───── Extracted entries
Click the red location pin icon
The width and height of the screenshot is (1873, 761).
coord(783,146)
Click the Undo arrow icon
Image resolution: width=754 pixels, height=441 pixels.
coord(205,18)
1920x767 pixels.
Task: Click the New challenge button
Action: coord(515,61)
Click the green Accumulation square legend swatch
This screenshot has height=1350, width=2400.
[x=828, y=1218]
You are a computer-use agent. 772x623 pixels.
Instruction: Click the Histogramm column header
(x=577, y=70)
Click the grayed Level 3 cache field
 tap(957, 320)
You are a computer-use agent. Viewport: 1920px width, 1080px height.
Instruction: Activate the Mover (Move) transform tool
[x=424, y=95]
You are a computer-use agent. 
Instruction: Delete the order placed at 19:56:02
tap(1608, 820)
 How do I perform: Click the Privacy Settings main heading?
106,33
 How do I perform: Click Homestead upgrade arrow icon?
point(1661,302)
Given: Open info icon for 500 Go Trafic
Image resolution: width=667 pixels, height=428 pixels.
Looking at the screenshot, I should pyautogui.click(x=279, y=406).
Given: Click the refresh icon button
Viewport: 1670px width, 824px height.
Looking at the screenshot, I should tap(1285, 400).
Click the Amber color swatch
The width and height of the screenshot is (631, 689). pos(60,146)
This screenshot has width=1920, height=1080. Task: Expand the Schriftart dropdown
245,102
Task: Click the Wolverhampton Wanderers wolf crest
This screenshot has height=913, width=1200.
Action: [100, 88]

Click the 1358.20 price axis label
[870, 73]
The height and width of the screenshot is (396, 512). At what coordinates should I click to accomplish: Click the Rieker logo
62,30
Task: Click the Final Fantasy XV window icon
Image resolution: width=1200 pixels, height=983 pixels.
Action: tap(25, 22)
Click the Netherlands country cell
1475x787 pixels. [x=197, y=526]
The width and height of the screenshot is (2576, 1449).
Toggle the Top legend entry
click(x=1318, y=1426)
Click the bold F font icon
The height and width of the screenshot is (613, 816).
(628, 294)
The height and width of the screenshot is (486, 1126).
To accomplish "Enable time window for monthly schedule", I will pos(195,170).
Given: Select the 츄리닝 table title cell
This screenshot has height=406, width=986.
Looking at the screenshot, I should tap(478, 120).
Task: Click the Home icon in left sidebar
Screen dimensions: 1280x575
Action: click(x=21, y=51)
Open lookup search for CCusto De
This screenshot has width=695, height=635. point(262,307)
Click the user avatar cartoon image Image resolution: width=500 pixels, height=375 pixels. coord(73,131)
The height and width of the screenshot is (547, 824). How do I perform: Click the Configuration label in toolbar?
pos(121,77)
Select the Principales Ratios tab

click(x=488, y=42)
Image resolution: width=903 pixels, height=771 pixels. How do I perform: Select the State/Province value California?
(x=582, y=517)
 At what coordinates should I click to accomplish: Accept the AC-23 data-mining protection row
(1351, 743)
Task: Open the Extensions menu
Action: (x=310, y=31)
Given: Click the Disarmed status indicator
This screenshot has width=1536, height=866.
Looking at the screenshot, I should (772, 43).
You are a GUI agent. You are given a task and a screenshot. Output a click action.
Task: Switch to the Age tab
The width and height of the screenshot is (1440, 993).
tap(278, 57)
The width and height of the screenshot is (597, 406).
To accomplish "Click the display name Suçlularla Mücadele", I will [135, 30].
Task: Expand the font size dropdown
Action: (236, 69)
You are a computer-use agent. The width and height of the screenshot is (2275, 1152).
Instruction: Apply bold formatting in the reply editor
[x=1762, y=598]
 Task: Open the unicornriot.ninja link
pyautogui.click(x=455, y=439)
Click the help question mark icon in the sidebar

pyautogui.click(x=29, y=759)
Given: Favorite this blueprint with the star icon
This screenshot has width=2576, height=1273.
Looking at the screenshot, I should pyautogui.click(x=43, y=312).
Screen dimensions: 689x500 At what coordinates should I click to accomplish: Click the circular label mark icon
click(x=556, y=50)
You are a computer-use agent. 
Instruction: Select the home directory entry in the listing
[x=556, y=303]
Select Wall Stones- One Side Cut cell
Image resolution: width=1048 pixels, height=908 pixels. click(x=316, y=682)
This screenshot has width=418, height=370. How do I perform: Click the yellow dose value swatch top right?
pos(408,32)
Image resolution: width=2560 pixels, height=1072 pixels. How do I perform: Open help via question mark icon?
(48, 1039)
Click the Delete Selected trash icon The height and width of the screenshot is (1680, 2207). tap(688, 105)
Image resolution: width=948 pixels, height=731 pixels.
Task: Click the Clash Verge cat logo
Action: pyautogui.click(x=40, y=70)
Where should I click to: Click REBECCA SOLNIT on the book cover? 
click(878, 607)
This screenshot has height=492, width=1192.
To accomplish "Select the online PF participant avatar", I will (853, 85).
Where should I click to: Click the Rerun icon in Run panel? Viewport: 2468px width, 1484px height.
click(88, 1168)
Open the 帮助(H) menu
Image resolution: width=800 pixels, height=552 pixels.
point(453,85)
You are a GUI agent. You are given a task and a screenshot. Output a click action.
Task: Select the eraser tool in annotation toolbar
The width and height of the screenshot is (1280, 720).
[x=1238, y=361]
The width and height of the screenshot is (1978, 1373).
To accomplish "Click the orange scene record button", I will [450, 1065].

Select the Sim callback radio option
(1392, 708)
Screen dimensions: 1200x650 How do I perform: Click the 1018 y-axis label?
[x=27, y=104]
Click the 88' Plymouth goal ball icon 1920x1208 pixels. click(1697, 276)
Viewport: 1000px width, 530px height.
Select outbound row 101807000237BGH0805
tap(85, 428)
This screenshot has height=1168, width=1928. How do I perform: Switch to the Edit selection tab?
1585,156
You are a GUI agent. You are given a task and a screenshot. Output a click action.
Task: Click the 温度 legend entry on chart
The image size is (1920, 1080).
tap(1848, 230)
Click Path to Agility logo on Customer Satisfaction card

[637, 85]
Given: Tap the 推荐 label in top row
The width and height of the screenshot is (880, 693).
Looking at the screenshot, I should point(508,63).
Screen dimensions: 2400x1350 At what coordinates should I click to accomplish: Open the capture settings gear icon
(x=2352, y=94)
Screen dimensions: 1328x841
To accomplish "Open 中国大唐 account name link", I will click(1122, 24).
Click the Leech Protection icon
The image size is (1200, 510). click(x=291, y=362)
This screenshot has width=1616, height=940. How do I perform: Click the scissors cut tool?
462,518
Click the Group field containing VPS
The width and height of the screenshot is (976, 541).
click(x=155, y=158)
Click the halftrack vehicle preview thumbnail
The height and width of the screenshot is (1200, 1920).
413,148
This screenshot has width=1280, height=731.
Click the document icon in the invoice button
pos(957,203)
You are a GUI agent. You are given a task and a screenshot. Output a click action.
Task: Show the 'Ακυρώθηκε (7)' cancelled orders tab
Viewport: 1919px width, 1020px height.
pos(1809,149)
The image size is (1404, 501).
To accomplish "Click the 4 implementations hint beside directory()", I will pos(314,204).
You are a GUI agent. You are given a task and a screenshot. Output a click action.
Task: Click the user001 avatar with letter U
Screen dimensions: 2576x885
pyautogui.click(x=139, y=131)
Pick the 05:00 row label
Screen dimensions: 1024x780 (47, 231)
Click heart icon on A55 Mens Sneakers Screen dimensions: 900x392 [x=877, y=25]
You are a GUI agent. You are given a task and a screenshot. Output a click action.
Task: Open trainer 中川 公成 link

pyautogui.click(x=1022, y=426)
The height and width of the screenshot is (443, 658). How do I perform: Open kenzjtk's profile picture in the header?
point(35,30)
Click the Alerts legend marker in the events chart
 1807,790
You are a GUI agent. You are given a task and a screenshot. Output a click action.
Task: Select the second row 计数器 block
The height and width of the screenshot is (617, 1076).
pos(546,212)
──────────
### Exercise aim
Extract every line of the rows above that contains the string "legend", where case counts.

### Solution
Click the green Accumulation square legend swatch
Toggle the Top legend entry
Task: Click the 温度 legend entry on chart
Click the Alerts legend marker in the events chart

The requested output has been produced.